A multi-sensor plume height analysis of the 2009 Redoubt eruption

During an explosive volcanic eruption, accurately determining the height of a volcanic plume or cloud is essential to accurately forecast its motion because volcanic ash transport and dispersion models require the initial plume height as an input parameter. The direct use of satellite infrared temperatures for height determination, one of the most commonly employed methods at the Alaska Volcano Observatory, often does not yield unique solutions for height. This result is documented here for the 2009 eruption of Redoubt Volcano. Satellite temperature heights consistently underestimated the height of ash plumes in comparison to other methods such as ground-based radar and Multi-angle Imaging SpectroRadiometer (MISR) stereo heights. For ash plumes below the tropopause, increasing transparency of a plume begins to affect the accuracy of simple temperature height retrievals soon after eruption. With decreasing opacity, plume temperature heights become increasingly inaccurate. Comparison with dispersion models and aircraft gas flight data confirms that radar and MISR stereo heights are more accurate than basic satellite temperature heights.
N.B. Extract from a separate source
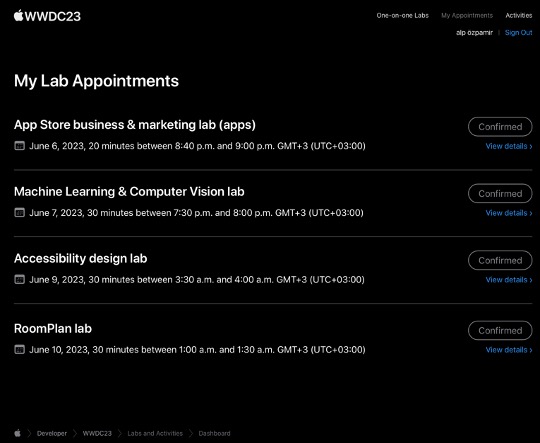Open WWDC23 breadcrumb link
The image size is (540, 443).
(x=97, y=433)
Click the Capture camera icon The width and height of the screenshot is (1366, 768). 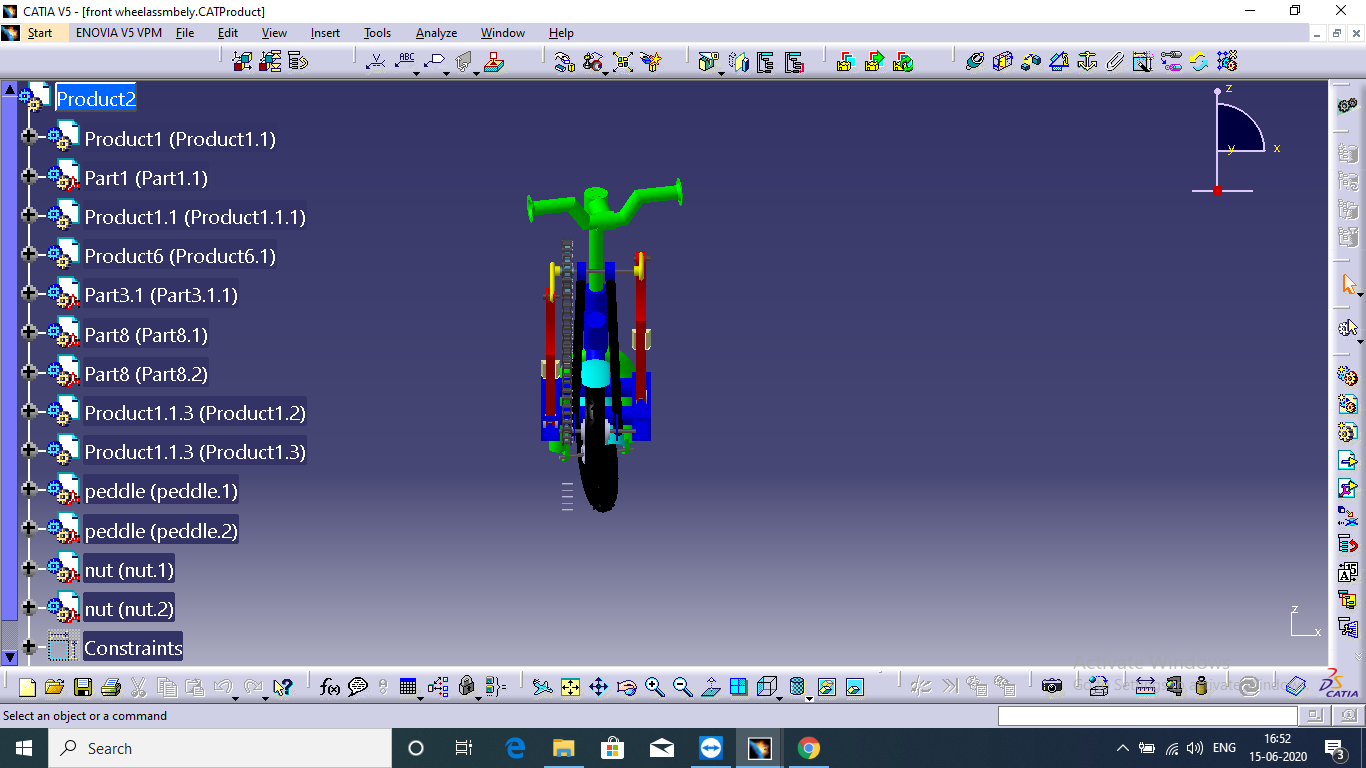coord(1051,687)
Even in the cases in which satellite temperature results appeared to be relatively accurate (e.g., for plumes below the tropopause), a mixed signal of plume and ground radiation still presented an issue for almost every event studied. This was true regardless of the fact that a band differencing method was used to remove presumably translucent pixels. The data presented here make a strong case for the use of data fusion in volcano monitoring, as there is a need to confirm satellite temperature heights with other height data. If only basic satellite temperature heights are available for a given eruption, then these heights must be considered with a significant margin of error.